* **Stated exercise**:
Show each line of the entries below that contains the word "agent".

Word and item position data
(begin)

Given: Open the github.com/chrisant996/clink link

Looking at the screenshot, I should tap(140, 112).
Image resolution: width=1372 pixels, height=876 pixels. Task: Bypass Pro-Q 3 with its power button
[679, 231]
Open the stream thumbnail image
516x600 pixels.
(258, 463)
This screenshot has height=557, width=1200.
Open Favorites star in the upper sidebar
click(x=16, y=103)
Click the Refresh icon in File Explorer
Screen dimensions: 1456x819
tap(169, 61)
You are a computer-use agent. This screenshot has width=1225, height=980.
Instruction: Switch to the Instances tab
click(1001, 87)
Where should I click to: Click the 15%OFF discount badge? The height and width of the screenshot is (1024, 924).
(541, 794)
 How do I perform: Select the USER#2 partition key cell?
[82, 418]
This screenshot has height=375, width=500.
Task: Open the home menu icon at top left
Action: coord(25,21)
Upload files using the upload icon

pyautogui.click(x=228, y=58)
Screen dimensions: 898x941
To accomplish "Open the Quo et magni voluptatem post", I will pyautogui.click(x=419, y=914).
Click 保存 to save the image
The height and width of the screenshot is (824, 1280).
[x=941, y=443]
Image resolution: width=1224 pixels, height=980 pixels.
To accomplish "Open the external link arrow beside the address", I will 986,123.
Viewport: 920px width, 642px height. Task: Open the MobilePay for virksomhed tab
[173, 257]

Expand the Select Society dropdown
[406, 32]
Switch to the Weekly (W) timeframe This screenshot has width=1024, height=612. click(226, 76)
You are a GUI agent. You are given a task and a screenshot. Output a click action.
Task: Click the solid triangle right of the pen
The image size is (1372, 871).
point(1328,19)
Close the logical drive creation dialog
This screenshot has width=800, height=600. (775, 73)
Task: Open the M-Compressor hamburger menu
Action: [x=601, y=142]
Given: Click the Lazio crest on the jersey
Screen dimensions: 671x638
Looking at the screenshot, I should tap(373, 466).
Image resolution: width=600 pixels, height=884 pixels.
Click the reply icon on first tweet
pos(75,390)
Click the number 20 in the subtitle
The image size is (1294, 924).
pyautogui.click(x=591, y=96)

(end)

* **Solution to the exercise**:
You are a computer-use agent. This screenshot has width=1225, height=980.
You are a GUI agent. You are given a task and a screenshot. Output a click action.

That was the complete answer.